Data are available in literature related to safety of gender affirming hormonal treatment in the short-medium term; these data show a satisfying safety profile in healthy people regularly undergoing medical checks. As of today, few data are available regarding long term treatments or extended to the whole person’s lifetime. For these reasons, before starting hormonal treatment, it is crucial to undergo medical checks to assess personal health condition, as well as to receive a deep counselling regarding risk and benefit profiles of the therapy and regarding expected outcomes in order to reduce adverse events risks and dissatisfaction.

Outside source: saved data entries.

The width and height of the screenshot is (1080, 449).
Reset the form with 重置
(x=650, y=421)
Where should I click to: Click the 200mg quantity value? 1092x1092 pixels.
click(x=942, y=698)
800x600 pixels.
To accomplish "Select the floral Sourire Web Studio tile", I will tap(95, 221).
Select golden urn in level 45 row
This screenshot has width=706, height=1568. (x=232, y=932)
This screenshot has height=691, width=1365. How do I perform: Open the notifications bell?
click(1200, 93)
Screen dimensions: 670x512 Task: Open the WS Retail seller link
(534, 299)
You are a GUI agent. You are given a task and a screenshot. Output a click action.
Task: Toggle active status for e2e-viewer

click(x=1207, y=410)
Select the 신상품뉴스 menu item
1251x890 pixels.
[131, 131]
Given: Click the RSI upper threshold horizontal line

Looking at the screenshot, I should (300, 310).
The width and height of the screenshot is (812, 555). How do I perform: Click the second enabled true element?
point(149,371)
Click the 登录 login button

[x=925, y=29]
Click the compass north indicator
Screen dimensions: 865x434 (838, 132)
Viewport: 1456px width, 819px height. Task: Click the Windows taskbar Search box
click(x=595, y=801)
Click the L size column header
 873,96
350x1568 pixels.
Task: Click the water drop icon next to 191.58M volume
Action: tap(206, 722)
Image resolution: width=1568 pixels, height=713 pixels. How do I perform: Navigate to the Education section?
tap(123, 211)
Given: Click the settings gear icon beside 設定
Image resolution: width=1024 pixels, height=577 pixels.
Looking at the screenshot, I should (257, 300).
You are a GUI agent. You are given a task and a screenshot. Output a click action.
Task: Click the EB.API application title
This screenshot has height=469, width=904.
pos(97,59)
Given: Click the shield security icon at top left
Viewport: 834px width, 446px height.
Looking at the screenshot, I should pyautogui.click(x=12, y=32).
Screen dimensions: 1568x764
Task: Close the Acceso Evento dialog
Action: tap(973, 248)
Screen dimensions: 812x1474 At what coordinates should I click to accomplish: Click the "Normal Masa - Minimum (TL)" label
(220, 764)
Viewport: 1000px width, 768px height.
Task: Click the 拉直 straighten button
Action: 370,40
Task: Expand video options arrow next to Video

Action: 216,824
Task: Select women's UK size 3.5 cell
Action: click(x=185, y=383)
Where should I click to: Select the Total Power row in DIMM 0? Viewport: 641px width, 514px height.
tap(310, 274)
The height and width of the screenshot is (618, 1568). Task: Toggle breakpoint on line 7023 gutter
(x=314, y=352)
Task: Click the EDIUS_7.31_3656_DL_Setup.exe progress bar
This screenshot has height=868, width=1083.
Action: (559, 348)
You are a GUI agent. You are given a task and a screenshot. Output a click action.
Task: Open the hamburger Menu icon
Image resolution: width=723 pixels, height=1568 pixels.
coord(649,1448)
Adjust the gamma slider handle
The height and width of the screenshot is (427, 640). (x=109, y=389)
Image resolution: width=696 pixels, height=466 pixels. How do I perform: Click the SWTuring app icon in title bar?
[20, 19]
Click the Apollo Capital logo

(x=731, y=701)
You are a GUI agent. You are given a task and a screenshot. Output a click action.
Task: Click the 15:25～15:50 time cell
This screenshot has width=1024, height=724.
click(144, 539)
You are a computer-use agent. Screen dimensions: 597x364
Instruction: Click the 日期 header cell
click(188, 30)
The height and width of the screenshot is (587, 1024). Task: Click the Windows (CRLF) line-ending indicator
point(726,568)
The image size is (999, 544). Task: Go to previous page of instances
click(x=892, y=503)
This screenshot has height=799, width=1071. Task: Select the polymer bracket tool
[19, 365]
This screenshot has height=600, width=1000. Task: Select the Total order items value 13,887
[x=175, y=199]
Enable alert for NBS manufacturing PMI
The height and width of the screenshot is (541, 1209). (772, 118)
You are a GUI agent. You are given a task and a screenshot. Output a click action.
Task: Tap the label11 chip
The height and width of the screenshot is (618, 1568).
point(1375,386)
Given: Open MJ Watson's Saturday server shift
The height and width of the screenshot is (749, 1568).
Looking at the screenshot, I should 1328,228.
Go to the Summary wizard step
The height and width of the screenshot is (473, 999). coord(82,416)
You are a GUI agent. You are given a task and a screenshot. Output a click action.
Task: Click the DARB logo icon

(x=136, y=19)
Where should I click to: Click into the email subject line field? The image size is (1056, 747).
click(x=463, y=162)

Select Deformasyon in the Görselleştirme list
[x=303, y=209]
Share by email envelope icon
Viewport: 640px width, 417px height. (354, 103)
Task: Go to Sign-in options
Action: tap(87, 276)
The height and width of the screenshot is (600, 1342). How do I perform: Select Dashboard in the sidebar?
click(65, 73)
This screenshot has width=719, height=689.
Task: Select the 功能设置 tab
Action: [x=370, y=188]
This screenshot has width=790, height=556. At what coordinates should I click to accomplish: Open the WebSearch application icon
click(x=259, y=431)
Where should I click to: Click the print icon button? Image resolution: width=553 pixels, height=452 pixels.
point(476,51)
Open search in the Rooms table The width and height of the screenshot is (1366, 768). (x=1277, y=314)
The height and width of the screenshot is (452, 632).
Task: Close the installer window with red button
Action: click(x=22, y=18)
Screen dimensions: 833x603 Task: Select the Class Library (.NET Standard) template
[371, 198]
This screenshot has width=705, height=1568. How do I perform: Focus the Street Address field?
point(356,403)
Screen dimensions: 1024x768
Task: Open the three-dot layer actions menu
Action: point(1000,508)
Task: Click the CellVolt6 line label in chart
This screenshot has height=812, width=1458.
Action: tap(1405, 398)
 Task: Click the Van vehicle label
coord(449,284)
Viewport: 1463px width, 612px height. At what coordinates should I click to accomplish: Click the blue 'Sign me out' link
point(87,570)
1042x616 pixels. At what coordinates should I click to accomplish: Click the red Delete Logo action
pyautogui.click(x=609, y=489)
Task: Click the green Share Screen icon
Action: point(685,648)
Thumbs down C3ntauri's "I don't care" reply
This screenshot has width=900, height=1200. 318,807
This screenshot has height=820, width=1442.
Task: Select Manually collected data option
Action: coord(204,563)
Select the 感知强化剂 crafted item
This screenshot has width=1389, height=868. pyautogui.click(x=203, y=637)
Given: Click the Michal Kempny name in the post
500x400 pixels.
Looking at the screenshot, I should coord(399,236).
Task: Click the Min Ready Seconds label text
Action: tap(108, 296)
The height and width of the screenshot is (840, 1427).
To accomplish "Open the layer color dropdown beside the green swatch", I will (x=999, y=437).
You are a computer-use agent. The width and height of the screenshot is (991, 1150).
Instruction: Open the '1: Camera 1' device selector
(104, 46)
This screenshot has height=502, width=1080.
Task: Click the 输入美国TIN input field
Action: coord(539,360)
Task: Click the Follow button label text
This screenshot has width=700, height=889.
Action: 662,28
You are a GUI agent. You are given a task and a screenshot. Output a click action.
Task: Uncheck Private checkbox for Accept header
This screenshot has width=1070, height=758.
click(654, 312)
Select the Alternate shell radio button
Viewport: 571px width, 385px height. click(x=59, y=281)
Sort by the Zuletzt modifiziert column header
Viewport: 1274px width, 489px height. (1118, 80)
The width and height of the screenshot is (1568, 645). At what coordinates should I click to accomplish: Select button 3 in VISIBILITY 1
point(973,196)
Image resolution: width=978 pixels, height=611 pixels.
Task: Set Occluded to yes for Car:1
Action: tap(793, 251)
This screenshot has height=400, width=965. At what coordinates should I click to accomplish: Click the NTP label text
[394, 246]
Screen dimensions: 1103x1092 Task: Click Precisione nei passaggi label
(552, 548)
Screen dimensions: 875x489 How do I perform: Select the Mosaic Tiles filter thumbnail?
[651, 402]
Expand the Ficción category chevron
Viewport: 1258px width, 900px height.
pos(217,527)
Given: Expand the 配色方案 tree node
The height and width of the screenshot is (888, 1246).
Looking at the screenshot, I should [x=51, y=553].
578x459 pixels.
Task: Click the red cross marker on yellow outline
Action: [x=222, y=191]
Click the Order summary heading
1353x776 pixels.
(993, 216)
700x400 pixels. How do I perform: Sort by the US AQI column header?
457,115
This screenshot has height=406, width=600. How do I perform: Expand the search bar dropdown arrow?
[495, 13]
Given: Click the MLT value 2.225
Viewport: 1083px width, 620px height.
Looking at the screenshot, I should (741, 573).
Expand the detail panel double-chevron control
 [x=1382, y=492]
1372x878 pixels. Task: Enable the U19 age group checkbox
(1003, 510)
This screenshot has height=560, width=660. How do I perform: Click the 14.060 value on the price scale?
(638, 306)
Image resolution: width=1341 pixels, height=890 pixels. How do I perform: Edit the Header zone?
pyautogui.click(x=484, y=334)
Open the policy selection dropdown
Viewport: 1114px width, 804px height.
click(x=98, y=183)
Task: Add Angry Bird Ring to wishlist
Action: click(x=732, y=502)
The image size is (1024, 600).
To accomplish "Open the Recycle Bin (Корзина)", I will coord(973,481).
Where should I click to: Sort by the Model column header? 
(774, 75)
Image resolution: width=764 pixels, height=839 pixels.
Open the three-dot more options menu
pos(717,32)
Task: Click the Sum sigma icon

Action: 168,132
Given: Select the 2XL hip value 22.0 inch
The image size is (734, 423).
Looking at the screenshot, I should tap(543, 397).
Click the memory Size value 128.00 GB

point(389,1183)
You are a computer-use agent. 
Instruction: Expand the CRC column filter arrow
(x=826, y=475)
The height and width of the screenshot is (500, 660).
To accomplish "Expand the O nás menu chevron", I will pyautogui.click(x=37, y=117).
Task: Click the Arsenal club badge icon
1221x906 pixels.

Its is furthermore recommended to undergo regular screening with blood and radiological checks as per the referring endocrinologist recommendation (generally every three months during the first year of therapy and less frequently after). A healthy lifestyle during the therapy is also recommended. Smoke, for example, could further increase thrombotic risk (risk of thrombosis) associated to feminizing therapy with oestrogens and to the masculinizing one with testosterone, resulting in thicker blood. For further information on what “thrombosis” is or how to stop smoking it’s possible visiting ISSsalute.it at sections "Coagulo, trombo, embolo" or "Telefono Verde contro il Fumo (TVF)".
References
Asscheman H, Giltay EJ, Megens JA, et al. A long-term follow-up study of mortality in transsexuals receiving treatment with cross-sex hormones. Eur J Endocrinol. 2011;164(4):635-42.
Coleman E, Radix AE, Bouman W, et al. Standards of Care for the Health of Transgender and Gender Diverse People, Version 8. Int J Transgend Health. 2022; Sep 6;23(Suppl 1):S1-S259.
Fisher AD, Castellini G, Ristori J, et al. Cross-Sex Hormone Treatment and Psychobiological Changes in Transsexual Persons: Two-Year Follow-Up Data. J Clin Endocrinol Metab. 2016;101(11):4260-69.
Fisher AD, Gooren L. Encyclopedia of Endocrine Diseases (2nd Edition), edited by Ilpo Huhtaniemi and Luciano Martini, 2018 Elsevier Inc.
Hembree WC, Cohen-Kettenis PT, Gooren L, et al. Endocrine Treatment of Gender-Dysphoric/Gender-Incongruent Persons: An Endocrine Society Clinical Practice Guideline. J Clin Endocrinol Metab. 2017;102(11):3869-03. Erratum in: J Clin Endocrinol Metab. 2018; 103(2): 699. J Clin Endocrinol Metab. 2018; 103(7): 2758-59.
T'Sjoen G, Arcelus J, De Vries ALC et al. European Society for Sexual Medicine Position Statement "Assessment and Hormonal Management in Adolescent and Adult Trans People, With Attention for Sexual Function and Satisfaction". J Sex Med. 2020;17(4):570-584.
T'Sjoen G, Arcelus J, Gooren L, et al. Endocrinology of Transgender Medicine. Endocr Rev. 2019;40(1):97-117.